Ah yes, a roof that didn’t leak; a car that didn’t break down on the way to…anywhere, really; heating that worked; neighbours who spoke in a discernible language; a nearby town where it was possible to buy cheese – instead of a tractor.
In order to improve our quality of life, my father bought a dog. A springer spaniel to be exact. A gun dog – so he could go pheasant shooting and extend his social circle. Anyway, we got Tilly. She was beautiful – but also crazy. Bona fide canine insane. Not great around children either. That was okay, though – I stuck like glue to my father at that age so I was always with the only person who could control her.

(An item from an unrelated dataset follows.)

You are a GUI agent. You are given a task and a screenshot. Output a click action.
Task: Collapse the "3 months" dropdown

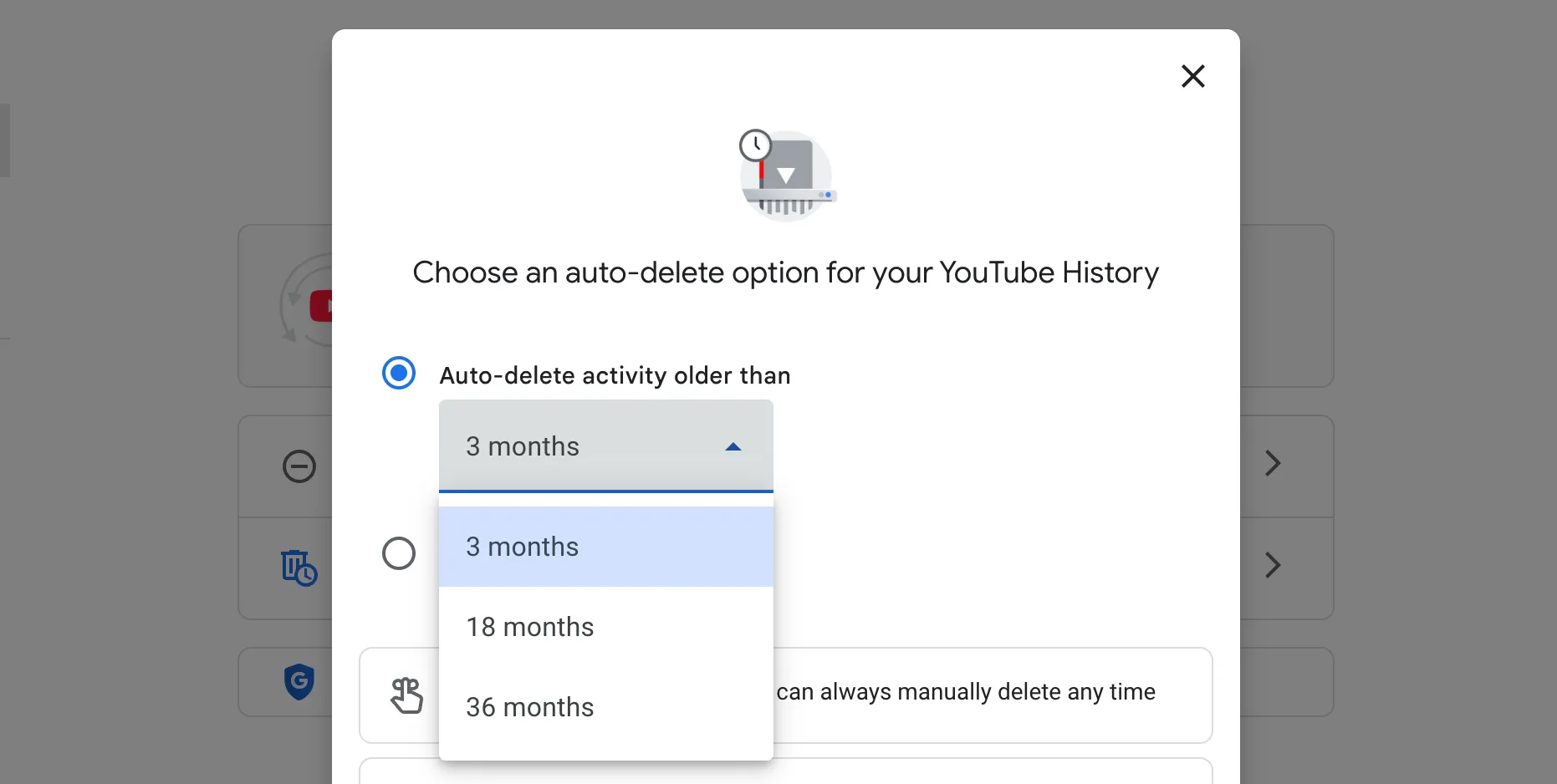(605, 446)
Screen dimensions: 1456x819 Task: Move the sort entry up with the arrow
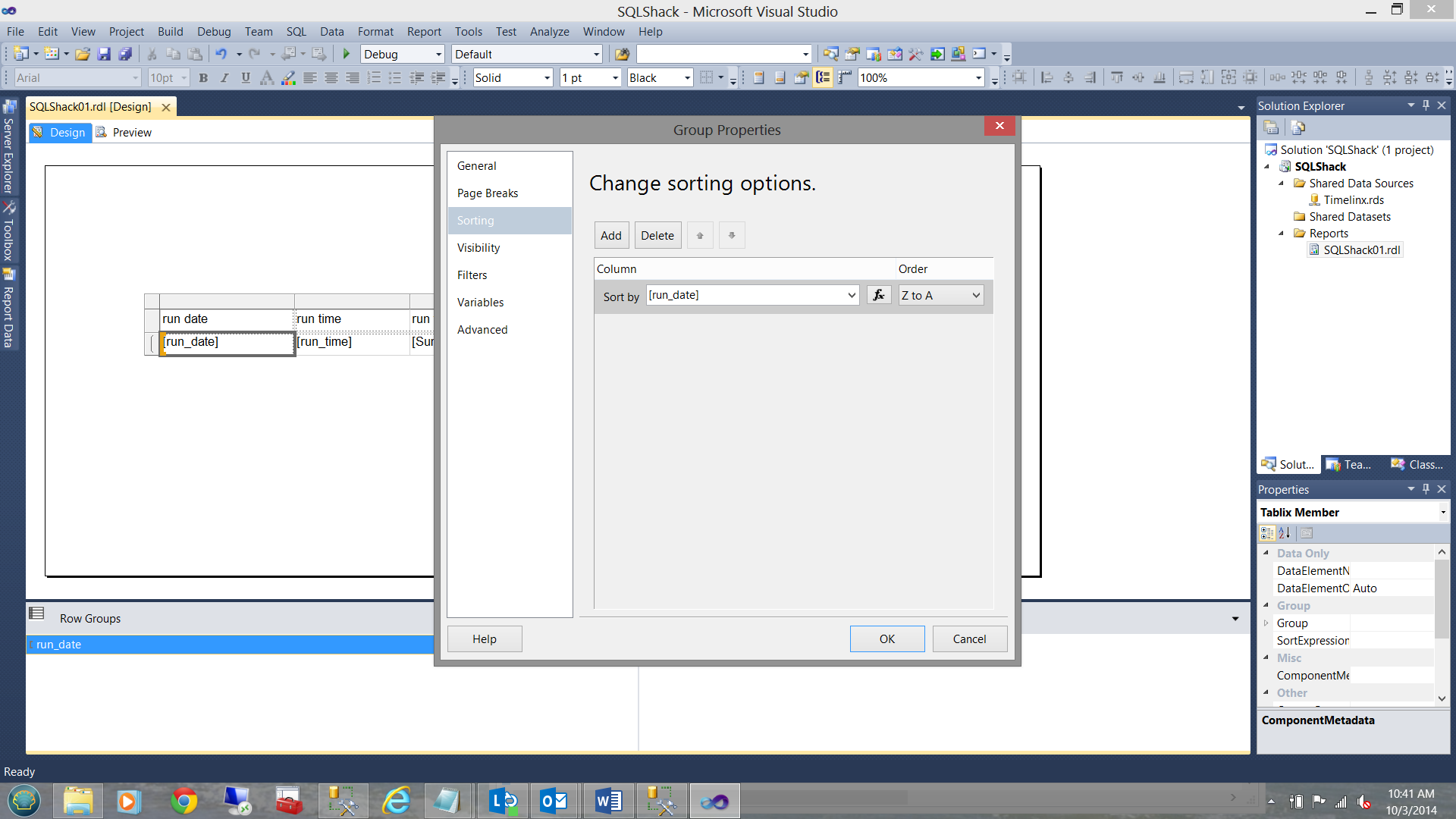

Then, one day, my father bought me a rabbit. I can’t remember what she was called but she was tiny and white and furry. My father bought a hutch for the rabbit and built a run with old bits of wood and chicken wire. We fed and watered bunnikins together and all was well.
During the sunny, hazy, summer days of 1977, I spent all my days hovering around the rabbit run watching my pet grow. The rabbit was still diminutive as an adult. Watching progress was compulsive viewing.
Then, one morning, I had breakfast with Dad as normal and went to get dressed while he got the rabbit out of the hutch and into the run. I stopped on the landing on the way to my room so I could watch him from the window.
The hutch was moved, the run put in place and Bunny was released into the – relative – wild. I gazed at the scene as if I couldn’t find the energy to move. Dad went to get Tilly too then. My eyes swept leftwards so that I could see the new development. Tilly appeared in a state of relative sanity and, when I looked over to the rabbit run again, it was empty.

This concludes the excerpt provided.